_Given problem_:
Copy each of the items below word for word.

* * *

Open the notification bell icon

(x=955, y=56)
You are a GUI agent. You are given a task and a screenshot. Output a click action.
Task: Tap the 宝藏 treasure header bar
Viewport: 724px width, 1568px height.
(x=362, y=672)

* * *

_Task solution_:
Open the notification bell icon

(x=955, y=56)
You are a GUI agent. You are given a task and a screenshot. Output a click action.
Task: Tap the 宝藏 treasure header bar
Viewport: 724px width, 1568px height.
(x=362, y=672)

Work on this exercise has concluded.